Livrer un lait de la meilleure qualité possible
Quand on parle qualité du lait, on pense en premier lieu aux critères « cellules ». Effectivement, entre les extrêmes, +/- 14 €/1 000 l peuvent être attendus. Mais la qualité passe également par les butyriques (+/- 8 €/1 000 l) et les germes (+/- 45 €/1 000 l). Les bonnes pratiques de traite, la gestion du sanitaire et la réforme des incurables restent donc la base.
Chercher toujours plus de taux
Nerf de la guerre, les taux (TB et TP) sont les principales variables qui expliquent les différences de prix payés entre deux éleveurs d’une même laiterie. En moyenne, la plus-value est de + 2,96 € par point de TB (au-delà de 38 g/l) et + 5,39 € par point de TP (au-delà de 32 g/l).
Un levier simple pour augmenter son TB ?
Assurer une bonne stabilité ruminale. La ration doit être distribuée à volonté, avec du sel et de l’eau (attention à la quantité d’eau mais également à sa qualité). En effet, si un de ces trois critères n’est pas respecté, les vaches n’exprimeront pas le TB attendu, voire risqueront la sub-acidose. Pour une même ration, ce sont quelques points supplémentaires à aller chercher en TB.
Augmenter le TB passe également par le choix des aliments (quand on a le choix…). Les aliments riches en sucres, comme le maïs ensilage ou la betterave fourragère, sont propices à une augmentation du TB. Le sorgho fourrager, encore anecdotique en bio, peut également être une plante intéressante. À l’inverse, les régimes basés sur de l’ensilage d’herbe entrainent souvent une baisse du TB. La réflexion peut se mener à l’échelle de l’assolement de l’exploitation ou à l’échelle territoriale.
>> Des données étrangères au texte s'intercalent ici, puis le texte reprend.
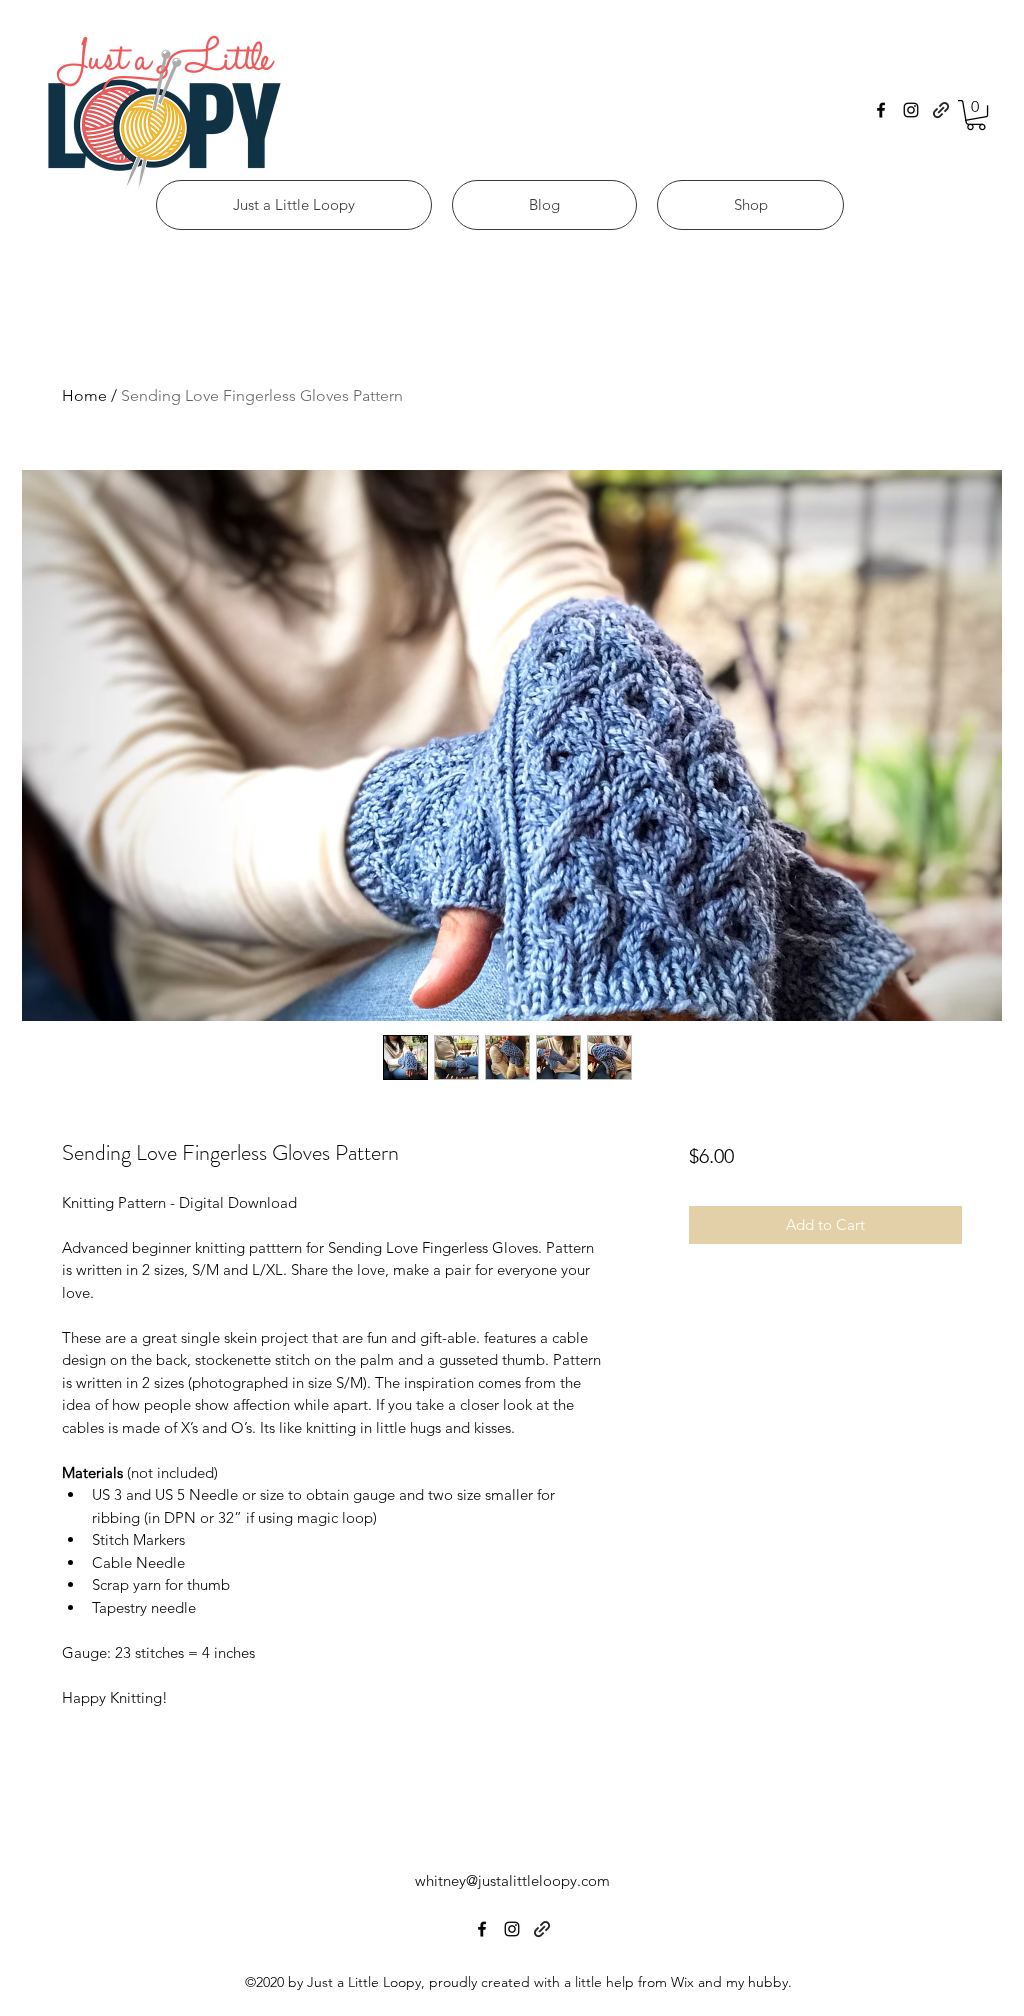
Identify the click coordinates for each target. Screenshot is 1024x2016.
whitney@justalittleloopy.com (512, 1880)
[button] (976, 115)
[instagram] (911, 110)
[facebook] (881, 110)
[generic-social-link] (941, 110)
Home (84, 395)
Certaines laiteries mettent un accent supplémentaire sur les taux protéiques, avec de belles plus-values à aller chercher (jusqu’à + 5 €/g pour certaines). Une nouvelle fois, l’équilibre des rations est la clé pour optimiser le TP. Il arrive encore trop souvent que les rations bio manquent d’énergie. En effet, ces systèmes basés sur l’herbe sont riches en protéines, et qui dit protéines, dit besoin d’énergie pour les équilibrer. S’assurer de la couverture des besoins en énergie est indispensable pour exprimer au mieux le TP et aller ainsi chercher quelques points supplémentaires en TP.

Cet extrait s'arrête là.